Had this question for awhile...how does one read accruals in Kronos? Do I have 18 hours and 49 minutes of vacation?


----------



## LiveatTarget (Dec 14, 2019)

Very well could be a stupid question...feel free to blast me


----------



## JAShands (Dec 14, 2019)

It’s actually 18.49 hours, or 18 hours and 29 minutes.

Use your well being hours! They will expire at the end of the year. Those are the only hours that will not roll over into the new (calendar) year.

Edit: If you’ve been working more than your average hours each week lately you can still use your well being hours. Go back through previous weeks and add as much as you can until your 4 hours are used up. I believe you can go back to the beginning of September. We must’ve had a MyTime update around then because I couldn’t bulk up any weeks in August or earlier.


----------



## Selfish (Dec 14, 2019)

.. is it though? It uses a colon, not a decimal point. Wouldn't the colon denote hours and minutes?


----------



## JAShands (Dec 15, 2019)

Everything else in MyTime is a decimal so that’s what I’m going off of. Plus I just checked my balances and mine have decimals. It could be a difference is locale or phone settings, sure. But years of using MyTime daily have me trained with an almost Pavlovian response to believe it’s meant to be a decimal 😊

Edit: *ASANTS *some stores use a colon while others do not.


----------



## Xanatos (Dec 15, 2019)

With a colon, that’s definitely 49 minutes. 

If it were 29 minutes, the decimal would be .48, not .49. 

It’s weird though because mine uses decimals, not colons.


----------



## Ashfromoldsite (Dec 15, 2019)

JAShands said:


> It’s actually 18.49 hours, or 18 hours and 29 minutes.
> 
> Use your well being hours! They will expire at the end of the year. Those are the only hours that will not roll over into the new (calendar) year.
> 
> Edit: If you’ve been working more than your average hours each week lately you can still use your well being hours. Go back through previous weeks and add as much as you can until your 4 hours are used up. I believe you can go back to the beginning of September. We must’ve had a MyTime update around then because I couldn’t bulk up any weeks in August or earlier.


Kronos uses a 60 minute table.
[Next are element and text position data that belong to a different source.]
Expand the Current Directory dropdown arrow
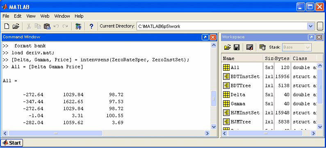 click(x=310, y=26)
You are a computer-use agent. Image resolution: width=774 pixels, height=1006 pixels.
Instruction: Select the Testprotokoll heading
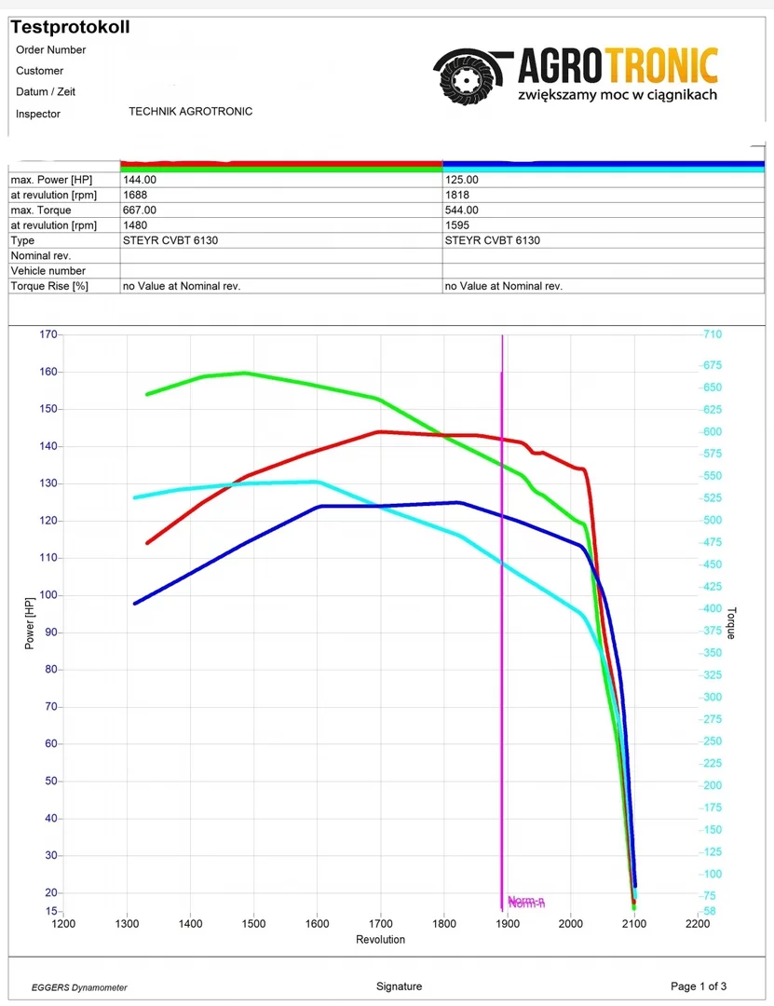point(70,27)

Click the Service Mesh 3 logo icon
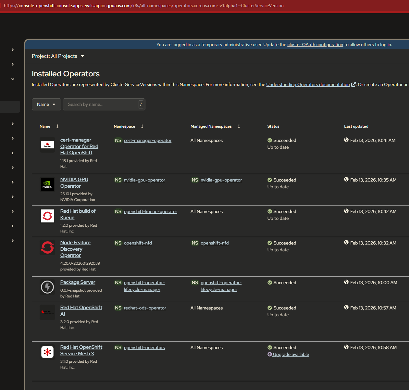[x=47, y=352]
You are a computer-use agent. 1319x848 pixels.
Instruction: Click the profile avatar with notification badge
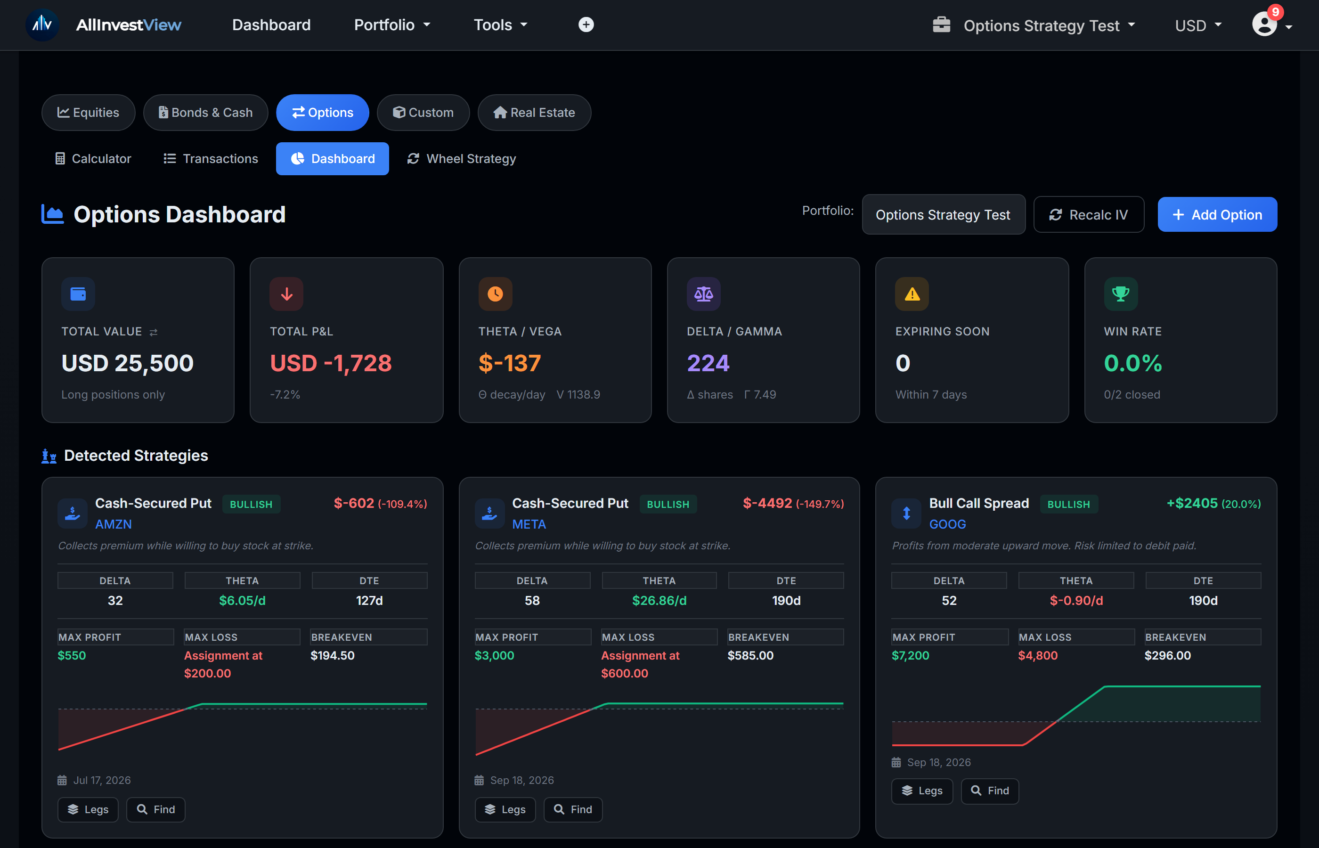[1263, 24]
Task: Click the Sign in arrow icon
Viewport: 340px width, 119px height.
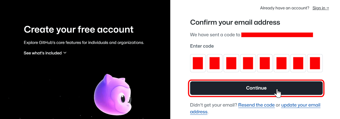Action: (328, 8)
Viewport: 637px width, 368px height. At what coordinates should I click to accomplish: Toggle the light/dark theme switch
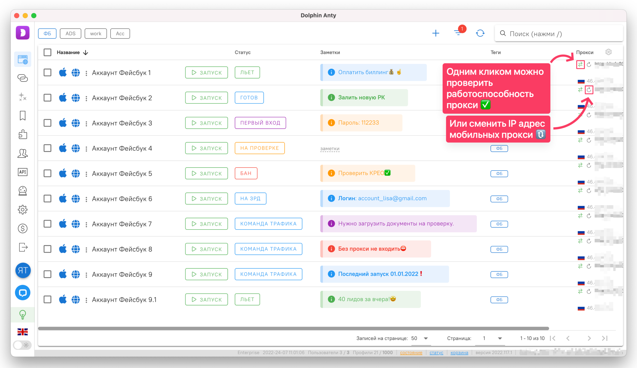(22, 345)
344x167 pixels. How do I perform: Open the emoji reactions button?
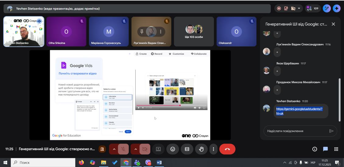pyautogui.click(x=172, y=149)
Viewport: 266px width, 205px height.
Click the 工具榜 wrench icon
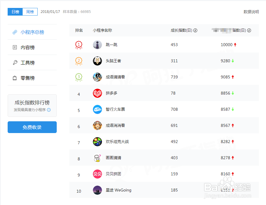tap(15, 63)
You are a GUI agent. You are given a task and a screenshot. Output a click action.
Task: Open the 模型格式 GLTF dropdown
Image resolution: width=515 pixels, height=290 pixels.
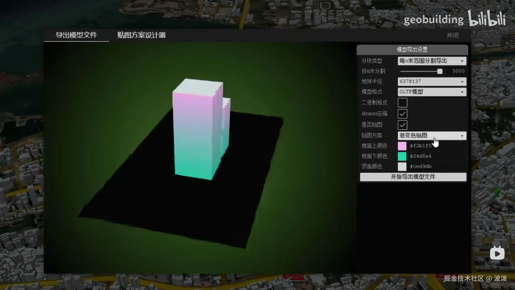[432, 92]
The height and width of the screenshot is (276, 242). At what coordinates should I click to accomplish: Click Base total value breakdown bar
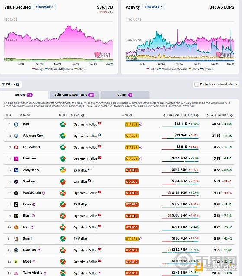click(x=180, y=127)
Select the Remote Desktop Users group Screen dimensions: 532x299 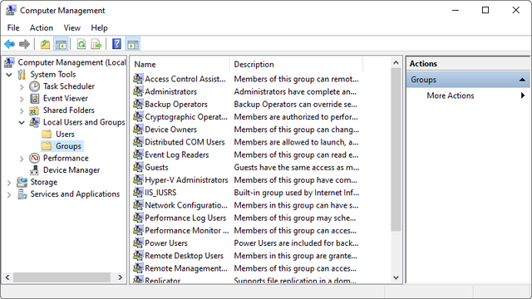point(184,256)

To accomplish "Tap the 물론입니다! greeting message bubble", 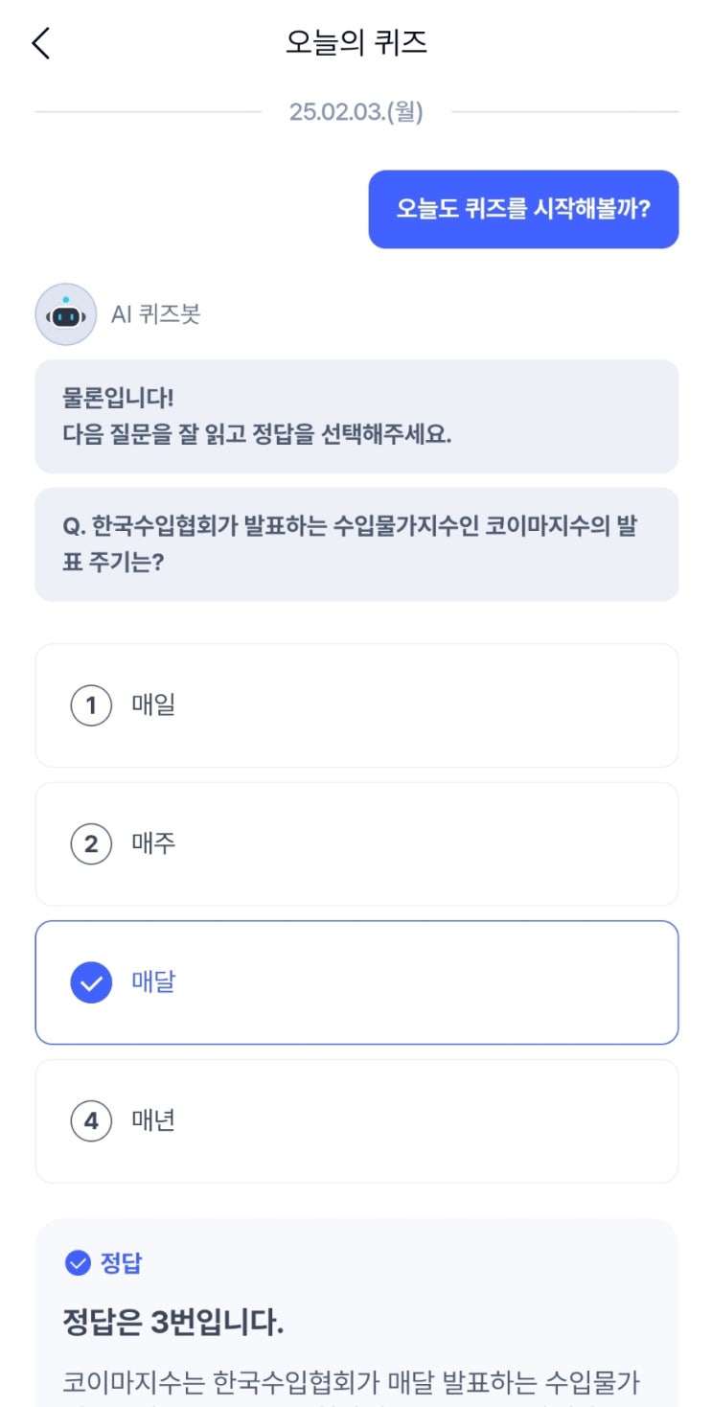I will (x=356, y=416).
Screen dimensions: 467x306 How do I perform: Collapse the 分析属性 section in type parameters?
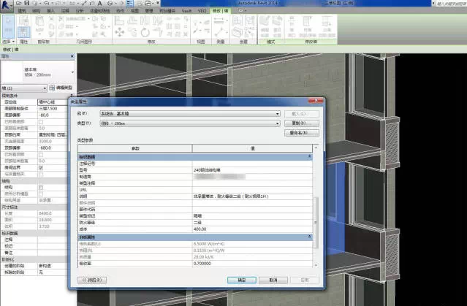tap(310, 237)
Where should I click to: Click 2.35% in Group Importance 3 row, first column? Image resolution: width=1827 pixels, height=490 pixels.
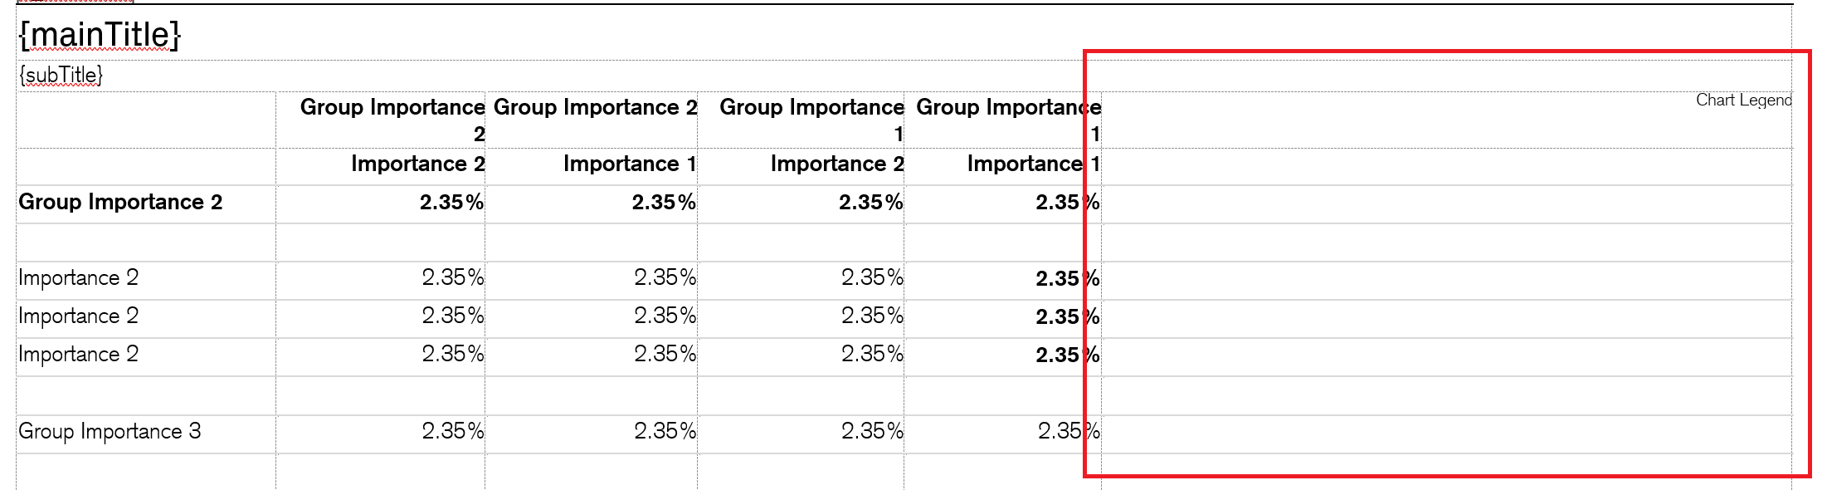452,432
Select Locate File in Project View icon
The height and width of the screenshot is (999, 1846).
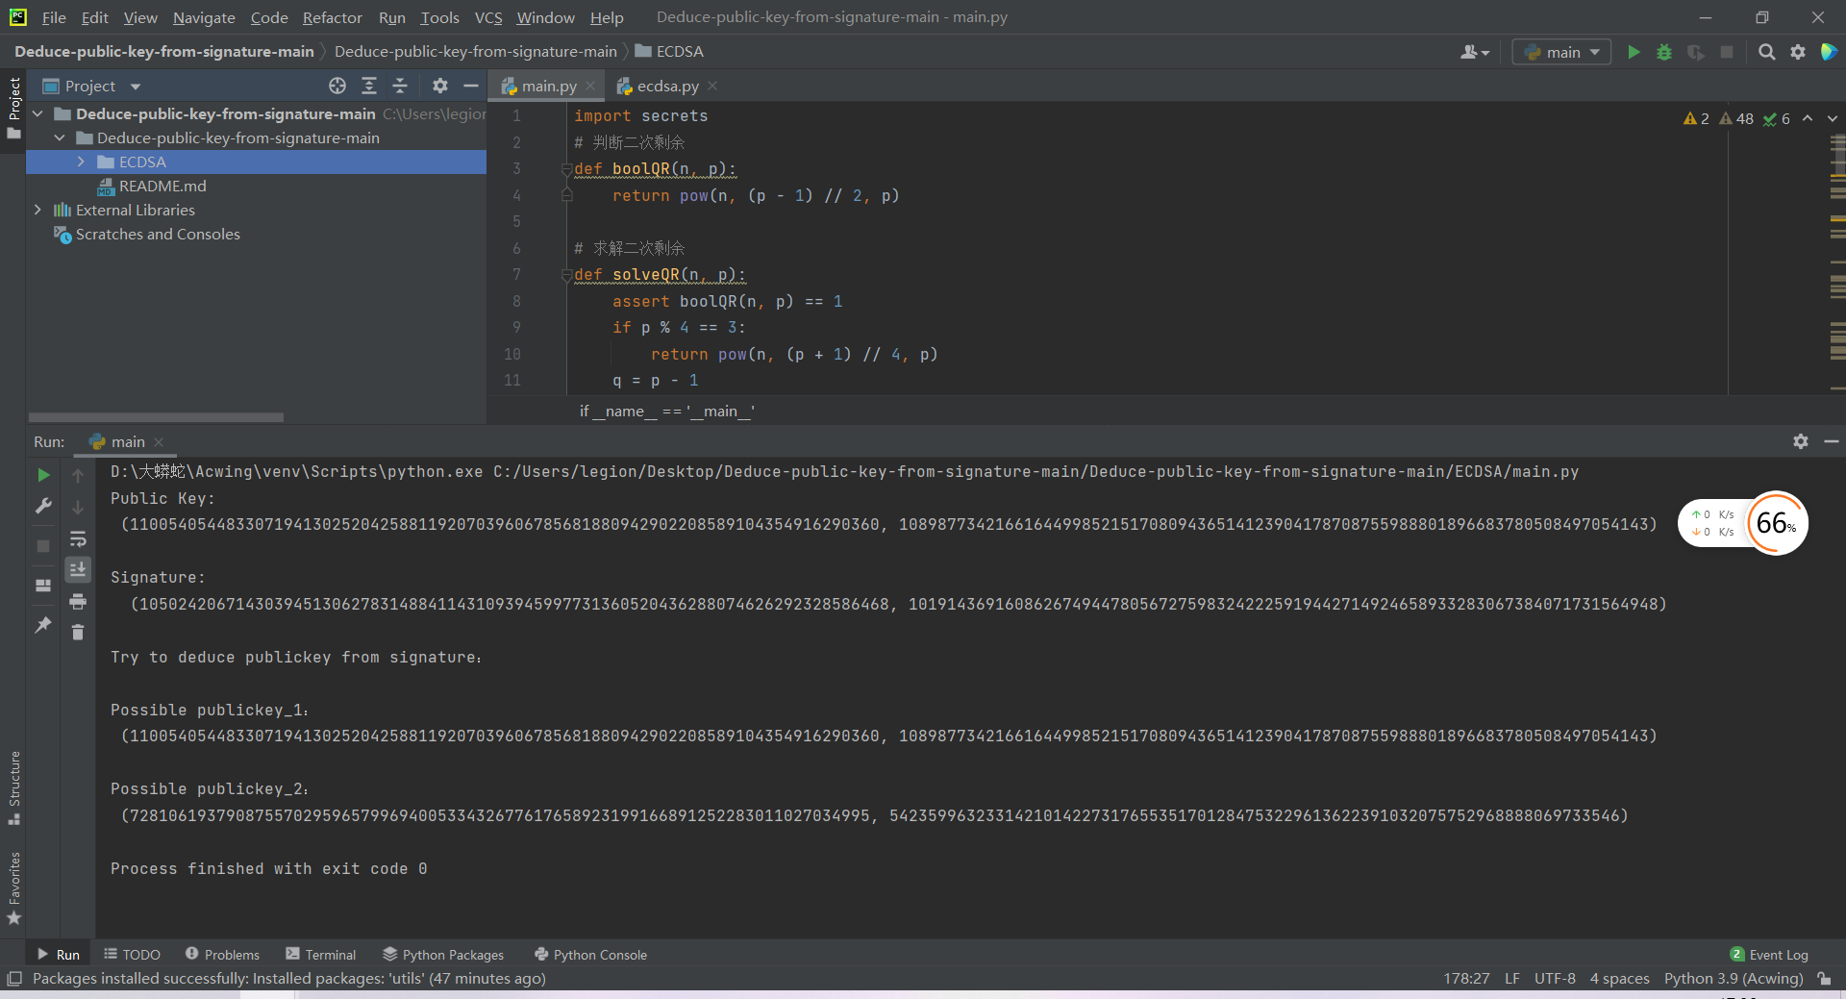[x=337, y=86]
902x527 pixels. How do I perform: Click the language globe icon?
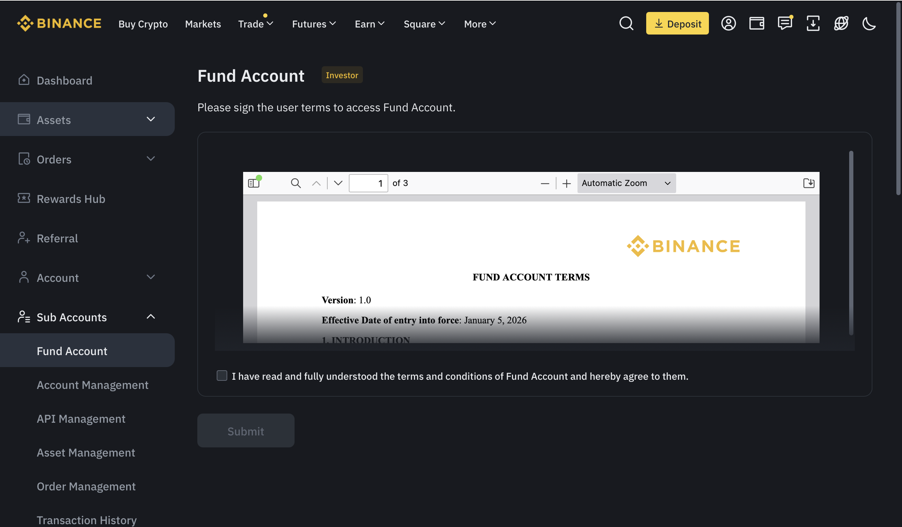tap(841, 24)
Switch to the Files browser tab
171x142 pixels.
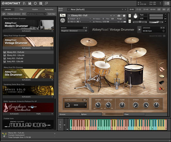(22, 9)
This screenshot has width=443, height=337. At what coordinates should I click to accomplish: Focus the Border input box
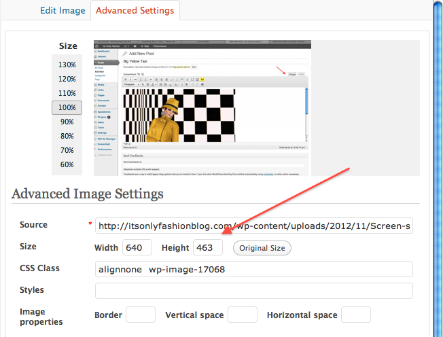pos(141,315)
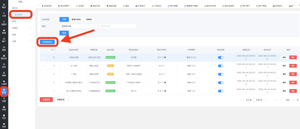Click 删除 for the 7-9栋 row
The image size is (300, 129).
point(292,74)
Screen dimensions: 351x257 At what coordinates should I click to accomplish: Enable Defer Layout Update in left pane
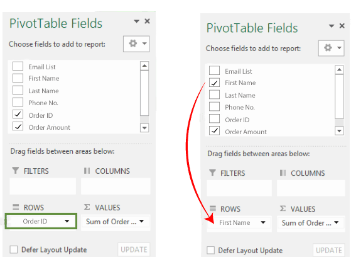click(14, 249)
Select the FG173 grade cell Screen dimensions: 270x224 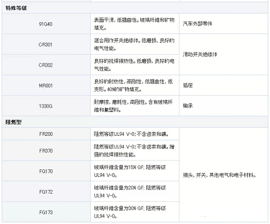(46, 212)
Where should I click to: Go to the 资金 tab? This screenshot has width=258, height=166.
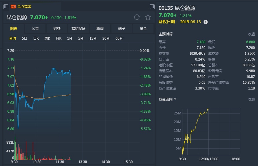pyautogui.click(x=143, y=29)
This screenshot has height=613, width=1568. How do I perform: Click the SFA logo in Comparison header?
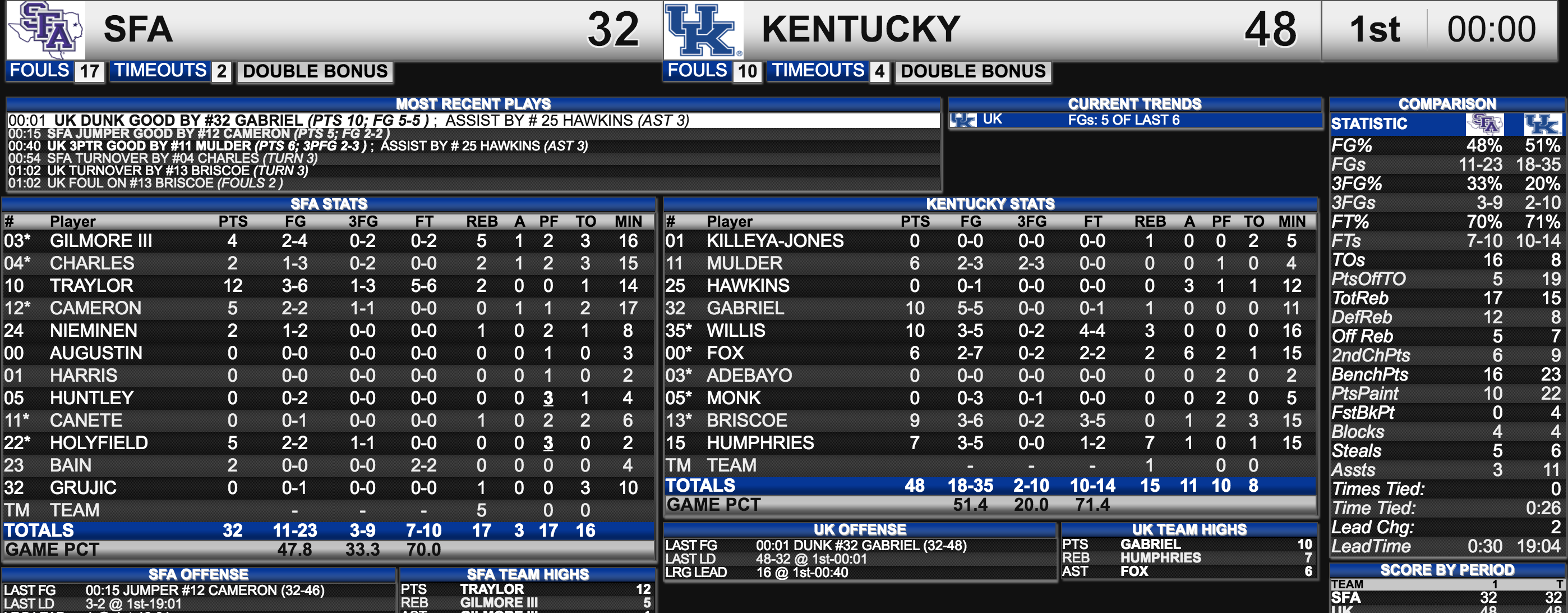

That’s 49 minutes.


----------



## JAShands (Dec 16, 2019)

As some have pointed out earlier, some TMs have a colon while others have a decimal. The TMs with a decimal in kronos will match up minute to minute with the decimal in MyTime. That’s my experience personally so that’s what I went with. I’ll edit my post to make it simpler to understand.


----------